What the exercise asks:
Copy out word for word the line with "Instruction: Tap the 5G network indicator" and the lines that follow it in the listing below, up to the final one.

'''

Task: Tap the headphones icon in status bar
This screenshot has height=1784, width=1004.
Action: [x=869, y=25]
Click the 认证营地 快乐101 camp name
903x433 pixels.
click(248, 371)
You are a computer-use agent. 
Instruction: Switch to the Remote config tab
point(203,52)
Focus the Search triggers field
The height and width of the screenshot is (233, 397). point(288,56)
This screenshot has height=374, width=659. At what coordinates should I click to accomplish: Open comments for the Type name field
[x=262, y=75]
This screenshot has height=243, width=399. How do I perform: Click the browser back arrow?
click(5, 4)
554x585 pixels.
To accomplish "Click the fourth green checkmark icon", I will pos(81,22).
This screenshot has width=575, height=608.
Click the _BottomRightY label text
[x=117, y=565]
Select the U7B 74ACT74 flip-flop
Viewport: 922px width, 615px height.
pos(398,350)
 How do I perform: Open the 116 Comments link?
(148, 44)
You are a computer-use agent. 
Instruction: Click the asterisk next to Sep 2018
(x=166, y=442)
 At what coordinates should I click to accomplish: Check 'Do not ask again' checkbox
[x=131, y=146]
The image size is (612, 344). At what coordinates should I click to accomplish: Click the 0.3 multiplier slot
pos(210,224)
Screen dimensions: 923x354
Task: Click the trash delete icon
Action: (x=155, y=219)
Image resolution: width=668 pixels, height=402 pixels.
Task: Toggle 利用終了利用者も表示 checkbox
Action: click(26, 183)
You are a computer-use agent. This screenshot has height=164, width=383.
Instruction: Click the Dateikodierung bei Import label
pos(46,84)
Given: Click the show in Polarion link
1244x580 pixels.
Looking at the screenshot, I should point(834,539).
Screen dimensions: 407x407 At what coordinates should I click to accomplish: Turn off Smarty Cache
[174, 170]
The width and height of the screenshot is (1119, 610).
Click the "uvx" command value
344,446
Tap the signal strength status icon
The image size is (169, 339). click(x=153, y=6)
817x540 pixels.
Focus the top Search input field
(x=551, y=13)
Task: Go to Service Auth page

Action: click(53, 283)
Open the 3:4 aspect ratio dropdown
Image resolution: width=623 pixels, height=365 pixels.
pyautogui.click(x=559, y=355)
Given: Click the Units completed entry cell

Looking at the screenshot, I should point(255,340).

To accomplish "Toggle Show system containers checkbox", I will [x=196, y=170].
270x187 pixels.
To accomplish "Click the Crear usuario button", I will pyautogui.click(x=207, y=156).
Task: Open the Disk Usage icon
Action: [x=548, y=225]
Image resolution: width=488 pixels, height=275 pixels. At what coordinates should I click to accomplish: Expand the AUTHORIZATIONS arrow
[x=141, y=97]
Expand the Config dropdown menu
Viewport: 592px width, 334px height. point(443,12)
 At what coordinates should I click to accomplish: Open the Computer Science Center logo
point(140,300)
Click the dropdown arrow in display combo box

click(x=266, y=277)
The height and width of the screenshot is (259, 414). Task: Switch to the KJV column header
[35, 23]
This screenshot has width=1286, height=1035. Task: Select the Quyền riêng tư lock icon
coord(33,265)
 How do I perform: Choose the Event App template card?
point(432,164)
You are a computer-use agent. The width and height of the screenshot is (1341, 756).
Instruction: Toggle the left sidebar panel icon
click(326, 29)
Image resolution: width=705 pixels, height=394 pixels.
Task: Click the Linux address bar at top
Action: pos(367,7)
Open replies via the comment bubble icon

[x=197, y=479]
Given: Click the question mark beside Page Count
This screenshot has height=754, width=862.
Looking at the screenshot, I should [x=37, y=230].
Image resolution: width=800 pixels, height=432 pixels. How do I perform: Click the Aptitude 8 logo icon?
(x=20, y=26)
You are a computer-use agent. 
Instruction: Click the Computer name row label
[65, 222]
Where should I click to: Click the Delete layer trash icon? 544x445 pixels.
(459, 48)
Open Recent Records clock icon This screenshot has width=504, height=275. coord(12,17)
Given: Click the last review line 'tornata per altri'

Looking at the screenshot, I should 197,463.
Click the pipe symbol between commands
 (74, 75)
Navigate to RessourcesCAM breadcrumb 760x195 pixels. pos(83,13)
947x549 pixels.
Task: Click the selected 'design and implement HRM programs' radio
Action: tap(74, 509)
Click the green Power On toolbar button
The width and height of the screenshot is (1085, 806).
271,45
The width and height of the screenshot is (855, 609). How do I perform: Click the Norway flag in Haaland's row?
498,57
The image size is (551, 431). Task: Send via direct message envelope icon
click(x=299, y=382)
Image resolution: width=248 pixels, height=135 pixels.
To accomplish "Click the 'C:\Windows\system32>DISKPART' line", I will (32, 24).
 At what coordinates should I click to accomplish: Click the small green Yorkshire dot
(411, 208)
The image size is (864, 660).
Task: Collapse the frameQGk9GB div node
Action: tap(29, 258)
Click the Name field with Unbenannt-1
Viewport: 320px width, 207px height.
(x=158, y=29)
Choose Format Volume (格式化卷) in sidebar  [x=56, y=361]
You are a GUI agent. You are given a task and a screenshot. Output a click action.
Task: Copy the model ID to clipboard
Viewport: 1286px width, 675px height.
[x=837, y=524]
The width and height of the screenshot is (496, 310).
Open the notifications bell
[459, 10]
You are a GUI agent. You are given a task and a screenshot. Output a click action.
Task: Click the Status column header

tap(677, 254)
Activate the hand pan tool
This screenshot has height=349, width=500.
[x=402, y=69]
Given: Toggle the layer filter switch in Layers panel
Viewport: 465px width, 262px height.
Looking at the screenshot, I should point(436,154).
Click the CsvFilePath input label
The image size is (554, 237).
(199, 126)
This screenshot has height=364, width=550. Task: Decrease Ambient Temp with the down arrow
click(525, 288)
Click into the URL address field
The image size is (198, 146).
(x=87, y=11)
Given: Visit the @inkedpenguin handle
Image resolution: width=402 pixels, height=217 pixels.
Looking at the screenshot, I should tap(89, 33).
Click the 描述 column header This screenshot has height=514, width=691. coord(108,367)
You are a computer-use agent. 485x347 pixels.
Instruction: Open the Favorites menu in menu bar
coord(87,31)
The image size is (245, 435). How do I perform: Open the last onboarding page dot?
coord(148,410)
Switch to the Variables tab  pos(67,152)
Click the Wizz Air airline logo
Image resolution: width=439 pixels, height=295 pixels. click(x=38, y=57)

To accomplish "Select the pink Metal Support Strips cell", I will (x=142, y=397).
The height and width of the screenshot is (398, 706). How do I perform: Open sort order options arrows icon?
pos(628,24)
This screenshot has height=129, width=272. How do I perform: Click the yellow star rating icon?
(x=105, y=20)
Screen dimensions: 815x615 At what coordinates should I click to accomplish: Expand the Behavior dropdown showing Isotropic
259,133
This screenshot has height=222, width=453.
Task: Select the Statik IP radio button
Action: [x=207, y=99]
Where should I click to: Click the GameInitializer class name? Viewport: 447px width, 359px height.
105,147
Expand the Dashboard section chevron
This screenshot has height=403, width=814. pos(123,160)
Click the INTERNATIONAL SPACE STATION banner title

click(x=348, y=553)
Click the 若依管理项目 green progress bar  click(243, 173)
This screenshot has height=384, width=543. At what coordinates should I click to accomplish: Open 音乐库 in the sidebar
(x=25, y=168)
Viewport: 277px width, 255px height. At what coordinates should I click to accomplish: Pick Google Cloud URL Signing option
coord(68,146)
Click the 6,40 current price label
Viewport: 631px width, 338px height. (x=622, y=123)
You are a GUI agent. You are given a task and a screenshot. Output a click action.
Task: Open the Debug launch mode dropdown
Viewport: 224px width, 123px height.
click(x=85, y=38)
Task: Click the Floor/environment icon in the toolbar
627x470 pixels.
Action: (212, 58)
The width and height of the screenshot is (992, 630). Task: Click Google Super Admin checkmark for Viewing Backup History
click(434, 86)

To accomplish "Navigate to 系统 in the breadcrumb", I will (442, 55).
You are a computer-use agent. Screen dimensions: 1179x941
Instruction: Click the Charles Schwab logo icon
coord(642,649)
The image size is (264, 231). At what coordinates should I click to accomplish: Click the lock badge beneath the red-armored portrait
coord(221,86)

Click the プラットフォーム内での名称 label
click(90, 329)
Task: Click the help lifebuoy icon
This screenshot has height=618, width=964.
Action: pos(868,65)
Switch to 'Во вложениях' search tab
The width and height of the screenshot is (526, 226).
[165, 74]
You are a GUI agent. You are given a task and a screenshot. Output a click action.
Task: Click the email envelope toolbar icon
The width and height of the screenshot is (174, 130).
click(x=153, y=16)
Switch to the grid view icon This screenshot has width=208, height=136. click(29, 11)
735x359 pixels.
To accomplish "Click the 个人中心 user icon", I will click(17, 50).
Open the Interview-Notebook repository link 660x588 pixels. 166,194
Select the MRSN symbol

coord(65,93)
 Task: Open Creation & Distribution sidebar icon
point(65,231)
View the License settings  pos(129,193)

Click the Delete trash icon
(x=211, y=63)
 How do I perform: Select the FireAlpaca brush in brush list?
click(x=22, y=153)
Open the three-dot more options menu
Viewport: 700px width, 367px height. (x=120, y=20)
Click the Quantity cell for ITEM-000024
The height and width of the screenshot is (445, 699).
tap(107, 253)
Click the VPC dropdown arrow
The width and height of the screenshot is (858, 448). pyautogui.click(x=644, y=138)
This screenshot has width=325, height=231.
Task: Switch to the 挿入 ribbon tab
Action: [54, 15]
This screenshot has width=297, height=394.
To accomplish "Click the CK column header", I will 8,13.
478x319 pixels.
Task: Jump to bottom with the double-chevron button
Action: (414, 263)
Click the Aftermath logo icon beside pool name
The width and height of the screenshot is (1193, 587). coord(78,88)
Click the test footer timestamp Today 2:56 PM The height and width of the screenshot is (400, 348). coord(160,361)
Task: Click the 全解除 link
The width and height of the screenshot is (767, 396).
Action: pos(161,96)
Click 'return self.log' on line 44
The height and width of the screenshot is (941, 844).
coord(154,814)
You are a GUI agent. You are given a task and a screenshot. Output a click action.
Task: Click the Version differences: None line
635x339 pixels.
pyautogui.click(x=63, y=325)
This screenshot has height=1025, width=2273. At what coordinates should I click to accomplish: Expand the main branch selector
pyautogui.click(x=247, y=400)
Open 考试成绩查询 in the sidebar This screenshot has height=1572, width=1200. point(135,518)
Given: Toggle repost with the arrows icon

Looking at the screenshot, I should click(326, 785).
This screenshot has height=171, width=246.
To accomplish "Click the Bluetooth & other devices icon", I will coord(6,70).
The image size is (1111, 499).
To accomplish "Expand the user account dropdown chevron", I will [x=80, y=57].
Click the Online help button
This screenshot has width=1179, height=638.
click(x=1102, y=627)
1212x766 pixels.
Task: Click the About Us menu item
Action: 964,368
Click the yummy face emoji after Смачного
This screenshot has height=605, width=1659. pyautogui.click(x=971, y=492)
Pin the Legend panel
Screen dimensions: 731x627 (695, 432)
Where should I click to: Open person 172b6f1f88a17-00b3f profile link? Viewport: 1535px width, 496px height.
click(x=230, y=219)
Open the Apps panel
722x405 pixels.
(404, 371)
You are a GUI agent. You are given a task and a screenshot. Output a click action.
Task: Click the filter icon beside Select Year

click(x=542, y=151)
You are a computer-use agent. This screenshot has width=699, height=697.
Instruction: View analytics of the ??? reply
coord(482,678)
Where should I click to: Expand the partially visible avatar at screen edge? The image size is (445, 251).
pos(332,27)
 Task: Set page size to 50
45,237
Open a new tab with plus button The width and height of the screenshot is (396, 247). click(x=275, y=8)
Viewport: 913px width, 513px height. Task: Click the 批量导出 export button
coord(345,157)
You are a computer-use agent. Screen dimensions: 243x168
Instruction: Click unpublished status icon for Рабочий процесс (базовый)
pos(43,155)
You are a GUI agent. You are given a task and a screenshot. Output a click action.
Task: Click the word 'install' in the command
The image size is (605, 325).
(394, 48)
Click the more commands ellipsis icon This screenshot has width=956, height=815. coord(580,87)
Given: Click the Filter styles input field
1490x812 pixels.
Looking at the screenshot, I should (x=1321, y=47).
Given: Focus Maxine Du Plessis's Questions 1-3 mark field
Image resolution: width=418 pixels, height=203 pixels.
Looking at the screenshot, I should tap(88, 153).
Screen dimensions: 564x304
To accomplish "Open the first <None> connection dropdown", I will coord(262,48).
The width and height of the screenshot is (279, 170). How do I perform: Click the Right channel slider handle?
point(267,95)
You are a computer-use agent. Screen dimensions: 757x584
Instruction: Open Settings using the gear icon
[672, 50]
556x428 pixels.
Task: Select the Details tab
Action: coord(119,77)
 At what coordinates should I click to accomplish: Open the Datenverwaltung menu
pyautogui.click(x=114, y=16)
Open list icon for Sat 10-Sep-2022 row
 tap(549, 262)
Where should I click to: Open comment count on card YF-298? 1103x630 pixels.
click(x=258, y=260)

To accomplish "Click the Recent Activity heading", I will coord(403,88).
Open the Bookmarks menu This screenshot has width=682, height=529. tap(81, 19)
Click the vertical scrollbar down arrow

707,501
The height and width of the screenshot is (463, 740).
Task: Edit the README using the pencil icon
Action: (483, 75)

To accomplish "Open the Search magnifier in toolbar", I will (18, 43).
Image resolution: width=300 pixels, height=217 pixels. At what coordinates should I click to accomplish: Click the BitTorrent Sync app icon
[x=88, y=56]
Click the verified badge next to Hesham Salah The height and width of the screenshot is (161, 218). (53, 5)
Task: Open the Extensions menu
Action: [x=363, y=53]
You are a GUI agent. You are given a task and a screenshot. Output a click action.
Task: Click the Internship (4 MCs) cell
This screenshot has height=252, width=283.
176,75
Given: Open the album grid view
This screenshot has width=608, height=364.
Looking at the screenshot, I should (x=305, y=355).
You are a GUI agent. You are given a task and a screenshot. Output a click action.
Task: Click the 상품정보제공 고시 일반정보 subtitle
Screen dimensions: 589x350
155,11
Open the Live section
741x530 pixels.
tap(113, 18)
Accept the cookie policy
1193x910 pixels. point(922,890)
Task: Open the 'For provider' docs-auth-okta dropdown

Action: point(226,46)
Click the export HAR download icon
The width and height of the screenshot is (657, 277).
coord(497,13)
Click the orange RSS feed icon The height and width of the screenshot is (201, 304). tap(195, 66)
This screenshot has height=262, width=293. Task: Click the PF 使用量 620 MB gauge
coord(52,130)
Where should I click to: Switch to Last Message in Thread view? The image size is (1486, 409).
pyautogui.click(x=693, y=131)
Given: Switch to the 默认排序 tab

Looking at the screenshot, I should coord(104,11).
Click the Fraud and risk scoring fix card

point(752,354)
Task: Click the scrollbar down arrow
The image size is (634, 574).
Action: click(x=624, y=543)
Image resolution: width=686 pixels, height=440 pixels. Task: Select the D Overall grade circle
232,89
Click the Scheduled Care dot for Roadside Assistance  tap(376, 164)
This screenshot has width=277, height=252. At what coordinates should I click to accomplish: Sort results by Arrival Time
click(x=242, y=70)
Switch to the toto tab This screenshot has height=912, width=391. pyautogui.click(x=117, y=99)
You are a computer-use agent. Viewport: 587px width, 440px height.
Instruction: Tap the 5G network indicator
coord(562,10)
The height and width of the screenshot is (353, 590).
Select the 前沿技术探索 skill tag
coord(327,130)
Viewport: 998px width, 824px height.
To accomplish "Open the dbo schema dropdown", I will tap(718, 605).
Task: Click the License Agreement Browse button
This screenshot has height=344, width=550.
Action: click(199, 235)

'''

Written answer:
Instruction: Tap the 5G network indicator
coord(562,10)
The height and width of the screenshot is (353, 590).
Select the 前沿技术探索 skill tag
coord(327,130)
Viewport: 998px width, 824px height.
To accomplish "Open the dbo schema dropdown", I will tap(718, 605).
Task: Click the License Agreement Browse button
This screenshot has height=344, width=550.
Action: click(199, 235)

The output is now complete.